In a bid to assist addicts, instead of lock users in cages, Norway’s parliament has recently voted to decriminalize all drugs. It particularly cited Portugal and its general success at reducing addiction and incarceration rates, getting people who need it into treatment, and drastically lowering crime and other problems related to the illegality of substances for personal use.
Four major political parties in Norway campaigned in favor of the revolutionary shift in policy. A majority vote in Storting, Norwegian parliament, brought to fruition their efforts, as Nicolas Wilkinson, health spokesman for the Socialist Left (SV) party, explained, to “stop punishing people who struggle, but instead give them help and treatment.”
As Storting Health Committee Deputy Chairman Sveinung Stensland told national publication, VG:
“It is important to emphasize that we do not legalize cannabis and other drugs, but we decriminalize.”
“The change will take some time, but that means a changed vision: those who have a substance abuse problem should be treated as ill, and not as criminals with classical sanctions such as fines and imprisonment.”
According to The Independent, the parties that backed the measure include the Conservatives (Hoyre), Liberals (Venstre), the Labor Party (Ap), and the Socialist Left (SV) Those voting in favor of full decriminalization directed the Norwegian government to reform its drug policies accordingly.
It was not only the relative success in Portugal which motivated Norwegian politicians to act in addicts’ better interests but also Norway’s timid experimentations with decriminalization.
Newsweek reports of that historic vote:
“It’s a big next step for the Scandinavian country, which has been dancing around the possibility of decriminalization for several years. In 2006, it started to test a program that would sentence drug users to treatment programs, rather than jail, in the cities Bergen and Oslo. In early 2016, the country gave Norwegian courts the option to do this on a national level.”
“The goal is that more addicts will rid themselves of their drug dependency and fewer will return to crime,” Justice Minister Anders Anundsen, quoted by Newsweek, asserted at the time. “But if the terms of the programme are violated, the convicts must serve an ordinary prison term.”

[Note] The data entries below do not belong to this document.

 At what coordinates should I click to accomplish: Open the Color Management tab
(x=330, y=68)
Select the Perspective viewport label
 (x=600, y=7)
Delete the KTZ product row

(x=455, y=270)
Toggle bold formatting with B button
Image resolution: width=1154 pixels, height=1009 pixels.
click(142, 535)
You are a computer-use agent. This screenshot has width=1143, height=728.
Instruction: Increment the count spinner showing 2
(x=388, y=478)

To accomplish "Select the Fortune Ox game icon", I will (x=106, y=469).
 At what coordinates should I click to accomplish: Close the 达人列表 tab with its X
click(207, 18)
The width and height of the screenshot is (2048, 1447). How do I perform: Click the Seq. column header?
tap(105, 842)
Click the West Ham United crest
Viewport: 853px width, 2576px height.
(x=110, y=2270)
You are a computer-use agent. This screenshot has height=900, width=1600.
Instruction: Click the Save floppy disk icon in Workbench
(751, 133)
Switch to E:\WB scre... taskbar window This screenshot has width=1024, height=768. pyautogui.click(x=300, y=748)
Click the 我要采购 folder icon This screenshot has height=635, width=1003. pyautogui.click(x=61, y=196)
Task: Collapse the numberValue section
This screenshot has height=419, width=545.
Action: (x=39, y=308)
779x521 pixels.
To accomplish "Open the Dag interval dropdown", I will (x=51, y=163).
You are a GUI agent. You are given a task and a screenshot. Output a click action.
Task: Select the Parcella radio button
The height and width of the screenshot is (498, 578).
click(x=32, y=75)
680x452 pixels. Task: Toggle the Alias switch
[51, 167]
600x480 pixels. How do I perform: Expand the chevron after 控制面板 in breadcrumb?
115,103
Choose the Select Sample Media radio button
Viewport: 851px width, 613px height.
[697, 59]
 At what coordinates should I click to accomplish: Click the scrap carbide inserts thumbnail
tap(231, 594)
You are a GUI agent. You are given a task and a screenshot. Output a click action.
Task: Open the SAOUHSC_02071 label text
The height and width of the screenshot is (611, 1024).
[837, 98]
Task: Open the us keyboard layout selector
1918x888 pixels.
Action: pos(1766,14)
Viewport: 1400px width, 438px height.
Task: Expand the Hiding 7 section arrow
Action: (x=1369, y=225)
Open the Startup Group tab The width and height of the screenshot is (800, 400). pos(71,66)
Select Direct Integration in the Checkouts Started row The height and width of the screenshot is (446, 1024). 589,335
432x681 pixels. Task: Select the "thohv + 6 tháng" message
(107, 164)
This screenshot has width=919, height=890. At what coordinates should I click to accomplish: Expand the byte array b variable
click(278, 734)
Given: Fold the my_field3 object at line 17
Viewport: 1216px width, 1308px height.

In the broadest strokes, that mimicked what Portuguese officials initiated on July 1, 2001, with its groundbreaking decision to offer compassion and efficient patient care for addicts wanting treatment, while rejecting the U.S.-led and failed planetary war on drugs.
Mic elaborated on Portugal’s policies in February 2015:
“If someone is found in the possession of less than a 10-day supply of anything from marijuana to heroin, he or she is sent to a three-person Commission for the Dissuasion of Drug Addiction, typically made up of a lawyer, a doctor and a social worker. The commission recommends treatment or a minor fine; otherwise, the person is sent off without any penalty. A vast majority of the time, there is no penalty.”
Portugal had reportedly experienced the worst of opioid crises as well as the highest proportion of drug-related AIDS deaths in the European Union before mass decriminalization, according to the Independent.
Furthermore, as journalist Glenn Greenwald, who authored an oft-cited Cato Institute white paper, published in April 2009, reiterated for Newsweek two years ago:
“None of the nightmare scenarios touted by preenactment decriminalization opponents — from rampant increases in drug usage among the young to the transformation of Lisbon into a haven for ‘drug tourists’ — has occurred.”
Nonetheless, decriminalization has not garnered unanimous support among parliament, as detractors cite both legitimate and propagandistically false information in the argument.
Portugal, the Netherlands, Uruguay, as well as a smattering of locations and cultures around the world — and, now, Norway, of course — have opted for common sense and proven effective treatment of addicts as patients in medical need, rather than wholly useless punishment and incarceration.
Several articles in the international press concerning decriminalization in Norway included ‘several U.S. states’ among these having loosened drug laws. However, it should be noted that the legalization and decriminalization measures in various states come weighted with governmental red tape and sticky fingers in the form of questionable taxation codes, restrictions, and so on. And the US remains gripped in the dark vortex of a spiraling opioid crisis, which mirrors the situation in Portugal several years ago.